_What the task asks_. The data below is to be output in full, unchanged.

_Stored records_.
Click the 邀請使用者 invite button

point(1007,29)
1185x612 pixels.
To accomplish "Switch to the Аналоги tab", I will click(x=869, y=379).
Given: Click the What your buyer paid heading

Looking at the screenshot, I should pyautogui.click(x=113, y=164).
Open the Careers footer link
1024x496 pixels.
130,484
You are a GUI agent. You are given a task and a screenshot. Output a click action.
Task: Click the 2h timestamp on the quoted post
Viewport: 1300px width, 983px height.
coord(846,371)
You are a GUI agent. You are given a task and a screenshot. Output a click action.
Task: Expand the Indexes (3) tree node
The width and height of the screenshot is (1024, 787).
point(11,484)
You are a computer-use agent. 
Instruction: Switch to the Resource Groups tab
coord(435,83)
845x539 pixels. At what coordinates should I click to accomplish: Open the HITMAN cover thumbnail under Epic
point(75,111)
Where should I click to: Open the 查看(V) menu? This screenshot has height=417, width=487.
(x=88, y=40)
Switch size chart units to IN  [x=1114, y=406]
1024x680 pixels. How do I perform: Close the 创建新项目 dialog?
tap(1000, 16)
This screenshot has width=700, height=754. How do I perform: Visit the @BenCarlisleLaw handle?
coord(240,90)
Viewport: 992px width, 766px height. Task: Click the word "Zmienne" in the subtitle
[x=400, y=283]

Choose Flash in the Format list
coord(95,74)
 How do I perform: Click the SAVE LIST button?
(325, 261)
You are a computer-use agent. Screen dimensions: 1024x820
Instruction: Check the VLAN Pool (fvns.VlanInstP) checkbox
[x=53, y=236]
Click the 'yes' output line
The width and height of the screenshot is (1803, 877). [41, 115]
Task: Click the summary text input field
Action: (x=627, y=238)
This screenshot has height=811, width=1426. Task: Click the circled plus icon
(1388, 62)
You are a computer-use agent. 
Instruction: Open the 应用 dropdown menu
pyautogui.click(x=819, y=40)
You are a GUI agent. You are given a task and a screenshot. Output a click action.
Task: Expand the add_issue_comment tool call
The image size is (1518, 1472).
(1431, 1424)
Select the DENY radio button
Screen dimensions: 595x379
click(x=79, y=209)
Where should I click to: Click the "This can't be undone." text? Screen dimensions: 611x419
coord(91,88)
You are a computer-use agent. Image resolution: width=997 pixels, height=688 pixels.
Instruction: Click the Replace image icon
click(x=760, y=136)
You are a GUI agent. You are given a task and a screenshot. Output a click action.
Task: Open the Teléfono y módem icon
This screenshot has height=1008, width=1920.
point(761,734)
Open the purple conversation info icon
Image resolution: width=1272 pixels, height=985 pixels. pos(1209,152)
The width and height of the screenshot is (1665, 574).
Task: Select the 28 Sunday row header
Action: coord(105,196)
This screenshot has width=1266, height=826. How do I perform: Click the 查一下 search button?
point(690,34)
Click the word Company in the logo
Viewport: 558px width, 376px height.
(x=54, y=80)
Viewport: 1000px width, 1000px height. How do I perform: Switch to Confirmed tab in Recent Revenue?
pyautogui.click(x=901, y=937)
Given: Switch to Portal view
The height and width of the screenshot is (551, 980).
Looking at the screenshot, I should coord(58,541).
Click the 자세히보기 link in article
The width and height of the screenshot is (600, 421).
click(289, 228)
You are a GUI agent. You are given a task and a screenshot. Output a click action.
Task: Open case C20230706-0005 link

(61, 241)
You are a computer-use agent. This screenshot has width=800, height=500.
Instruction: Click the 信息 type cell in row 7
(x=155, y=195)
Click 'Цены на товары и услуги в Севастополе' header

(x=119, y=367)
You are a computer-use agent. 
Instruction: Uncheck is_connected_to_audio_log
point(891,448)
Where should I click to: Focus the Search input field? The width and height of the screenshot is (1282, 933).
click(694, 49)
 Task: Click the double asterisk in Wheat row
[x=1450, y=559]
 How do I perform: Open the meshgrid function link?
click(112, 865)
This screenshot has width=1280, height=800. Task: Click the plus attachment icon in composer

_Answer for the task_.
Click the 邀請使用者 invite button

point(1007,29)
1185x612 pixels.
To accomplish "Switch to the Аналоги tab", I will click(x=869, y=379).
Given: Click the What your buyer paid heading

Looking at the screenshot, I should pyautogui.click(x=113, y=164).
Open the Careers footer link
1024x496 pixels.
130,484
You are a GUI agent. You are given a task and a screenshot. Output a click action.
Task: Click the 2h timestamp on the quoted post
Viewport: 1300px width, 983px height.
coord(846,371)
You are a GUI agent. You are given a task and a screenshot. Output a click action.
Task: Expand the Indexes (3) tree node
The width and height of the screenshot is (1024, 787).
point(11,484)
You are a computer-use agent. 
Instruction: Switch to the Resource Groups tab
coord(435,83)
845x539 pixels. At what coordinates should I click to accomplish: Open the HITMAN cover thumbnail under Epic
point(75,111)
Where should I click to: Open the 查看(V) menu? This screenshot has height=417, width=487.
(x=88, y=40)
Switch size chart units to IN  [x=1114, y=406]
1024x680 pixels. How do I perform: Close the 创建新项目 dialog?
tap(1000, 16)
This screenshot has width=700, height=754. How do I perform: Visit the @BenCarlisleLaw handle?
coord(240,90)
Viewport: 992px width, 766px height. Task: Click the word "Zmienne" in the subtitle
[x=400, y=283]

Choose Flash in the Format list
coord(95,74)
 How do I perform: Click the SAVE LIST button?
(325, 261)
You are a computer-use agent. Screen dimensions: 1024x820
Instruction: Check the VLAN Pool (fvns.VlanInstP) checkbox
[x=53, y=236]
Click the 'yes' output line
The width and height of the screenshot is (1803, 877). [41, 115]
Task: Click the summary text input field
Action: (x=627, y=238)
This screenshot has height=811, width=1426. Task: Click the circled plus icon
(1388, 62)
You are a computer-use agent. 
Instruction: Open the 应用 dropdown menu
pyautogui.click(x=819, y=40)
You are a GUI agent. You are given a task and a screenshot. Output a click action.
Task: Expand the add_issue_comment tool call
The image size is (1518, 1472).
(1431, 1424)
Select the DENY radio button
Screen dimensions: 595x379
click(x=79, y=209)
Where should I click to: Click the "This can't be undone." text? Screen dimensions: 611x419
coord(91,88)
You are a computer-use agent. Image resolution: width=997 pixels, height=688 pixels.
Instruction: Click the Replace image icon
click(x=760, y=136)
You are a GUI agent. You are given a task and a screenshot. Output a click action.
Task: Open the Teléfono y módem icon
This screenshot has height=1008, width=1920.
point(761,734)
Open the purple conversation info icon
Image resolution: width=1272 pixels, height=985 pixels. pos(1209,152)
The width and height of the screenshot is (1665, 574).
Task: Select the 28 Sunday row header
Action: coord(105,196)
This screenshot has width=1266, height=826. How do I perform: Click the 查一下 search button?
point(690,34)
Click the word Company in the logo
Viewport: 558px width, 376px height.
(x=54, y=80)
Viewport: 1000px width, 1000px height. How do I perform: Switch to Confirmed tab in Recent Revenue?
pyautogui.click(x=901, y=937)
Given: Switch to Portal view
The height and width of the screenshot is (551, 980).
Looking at the screenshot, I should coord(58,541).
Click the 자세히보기 link in article
The width and height of the screenshot is (600, 421).
click(289, 228)
You are a GUI agent. You are given a task and a screenshot. Output a click action.
Task: Open case C20230706-0005 link

(61, 241)
You are a computer-use agent. This screenshot has width=800, height=500.
Instruction: Click the 信息 type cell in row 7
(x=155, y=195)
Click 'Цены на товары и услуги в Севастополе' header

(x=119, y=367)
You are a computer-use agent. 
Instruction: Uncheck is_connected_to_audio_log
point(891,448)
Where should I click to: Focus the Search input field? The width and height of the screenshot is (1282, 933).
click(694, 49)
 Task: Click the double asterisk in Wheat row
[x=1450, y=559]
 How do I perform: Open the meshgrid function link?
click(112, 865)
This screenshot has width=1280, height=800. Task: Click the plus attachment icon in composer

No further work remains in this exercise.